Patient surprised by medical bill for $117 000 from unknown doctor

Patient surprised by medical bill for $117 000 from unknown doctor

Patients blindsided by surprise medical costs are forced to pay for services they had no idea were being performed on them. Insurers have their hands tied, and often must pay for such services in full.

Upon recovering from surgery for two herniated disks, 37-year-old Peter Drier received a hefty bill for medical costs incurred. Of those costs, he found an unexpected charge of $116 862 from an “assistant surgeon”, Dr. Mu, whom he had no recollection of meeting.

Drier had fully researched his insurance coverage prior to surgery and was prepared to incur the costs he was notified of receiving: $56 000 in hospital fees from Lenox Hill Hospital in Manhattan, $4 300 for the anaesthesiologist, and $133 000 from the main surgeon, the orthopaedist whom he knew would accept only a small portion of the full cost. The additional $117 000 from the Queens-based neurosurgeon unknown to him was a shock that apparently is ongoing practice across the nation.

While it is common for surgeons and other healthcare providers to work in teams and help each other in providing patient care across operating rooms and hospital wards, it is becoming increasingly common for consults to be called in, without notice to the patient, for questionable circumstances, expecting the patient and/or insurance providers to pay large sums for such unnecessary services. Due to cuts across the board for reimbursement by insurers, the practice has become a form of increased revenue for the healthcare industry. Unfortunately for the patient and insurance companies, these surprise costs can become the largest portion of the bill, with most of the services being provided by out-of-network professionals who charge 20 to 40 times the local rates, and often collect that amount in full.

“The notion is you can make end runs around price controls by increasing the number of things you do and bill for,” said Dr. Darshak Sanghavi, a health policy expert at the Brookings Institution until recently. “This contributes to the nation’s $2.8 trillion in annual health costs.”

“I thought I understood the risks,” said Mr. Drier “But this was just so wrong — I had no choice and no negotiating power.” His concerns began even in the preoperative stage, when the hospital sent blood tests to an out-of-network lab, and ordered an unnecessary echocardiogram (ECG) for him. ECG testing for patients with no prior cardiac history is strongly discouraged by the American Society of Echocardiography – the ECG was later billed for $950.

Drier’s concerns further increased on the morning of his surgery, when he was approached by a private company called Intraoperative Monitoring Service L.L.C for an uninsured service that was requested as essential by his surgeon due to the intricacy and delicacy of the operative area around the nerves. “I demanded to know the price, and when he said he didn’t know, I made him call,” recalled Drier.
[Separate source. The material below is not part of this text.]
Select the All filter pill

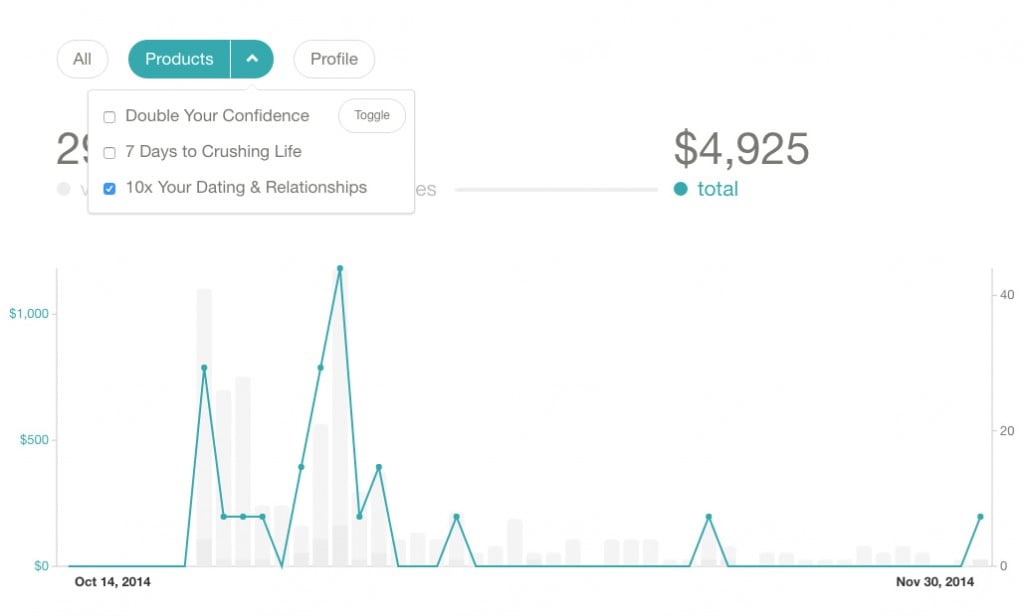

Despite being on the operating table being prepped for surgery, he managed to negotiate the quoted $500 plus an hourly rate down to $300.

Most recently, such surprise charges have become the top complaint to insurance company regulators in New York State. Commissioners have tried, in vain, to limit liability faced by patient’s – overcoming fierce healthcare industry lobbying has become their largest obstacle. In Drier’s case, the insurance company agreed that it was unreasonable to have him pay out-of-pocket, and simply wrote out a cheque in full to Drier to pass on to Dr. Mu.
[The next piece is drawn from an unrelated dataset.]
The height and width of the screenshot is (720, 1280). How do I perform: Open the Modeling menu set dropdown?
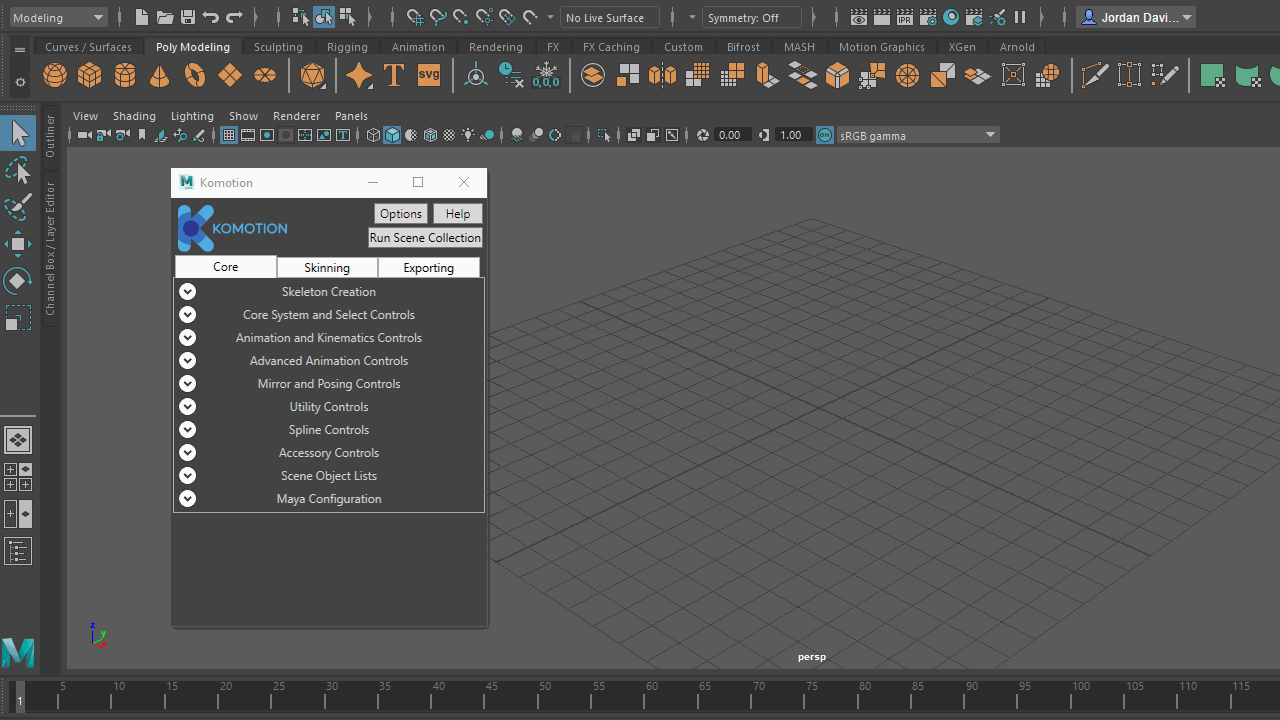pyautogui.click(x=58, y=17)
Dr. Tindel was getting paid $6 200 of the full medical resulting from prior negotiation between Drier and his insurance company, while Dr. Mu would get the full sum of almost $117 000. Shocked and appalled, Drier made an attempt to have the lump sum divided reasonably between both surgeons.
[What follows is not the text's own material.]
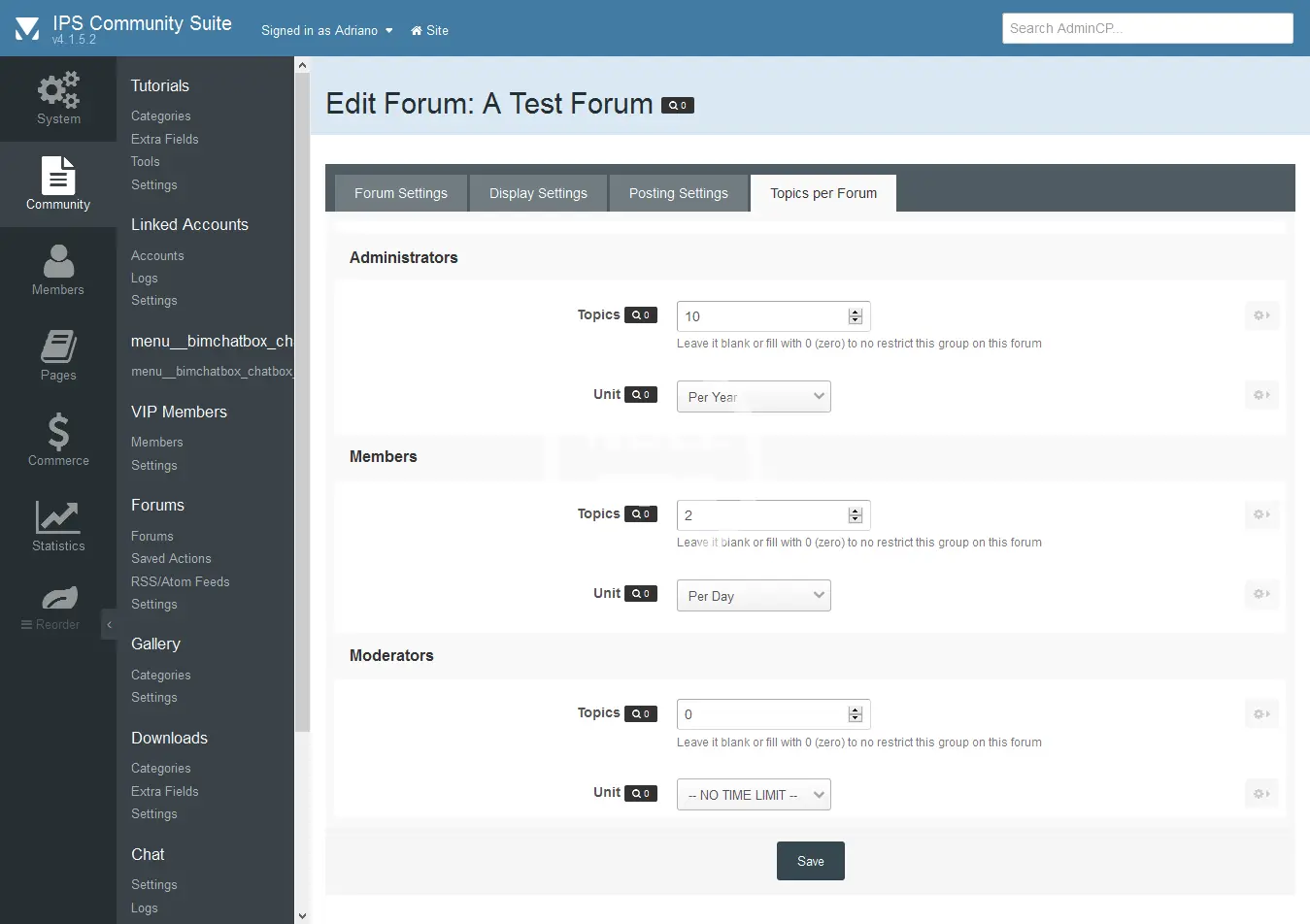Open the Statistics chart icon
Viewport: 1310px width, 924px height.
[x=58, y=517]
According to an e-mail by Drier, his idea was to settle on “a reasonable fee for both the surgeon and assistant and return the rest of the check to the insurance company/employees” of his company. Unfortunately for Drier, he received a threatening notice from Dr. Mu’s legal counsel regarding failure to forward payment, and begrudgingly sent along the cheque.

To prevent such surprises from occurring, some insurance companies have taken legal action in the form of lawsuits and injunctions in protection of their clients. Other insurers have refused to do business with in-network professionals who deliberately and repeatedly request consults from out-of-network specialists without informed consent from the patient.

Legislation in New York State will target such practices by requiring advance disclosure from healthcare providers and the hospitals themselves on whether or not the services implemented on a patient are covered by their insurance policy. It further states that patents are not to be held responsible for serendipitous out-of-network charges beyond the scope of what would have been pain in-network. Such legislation attempts to model services in other countries with private healthcare systems, where informed consent prior to hospitalization, of such out-of-pocket costs is seen as the patient’s right.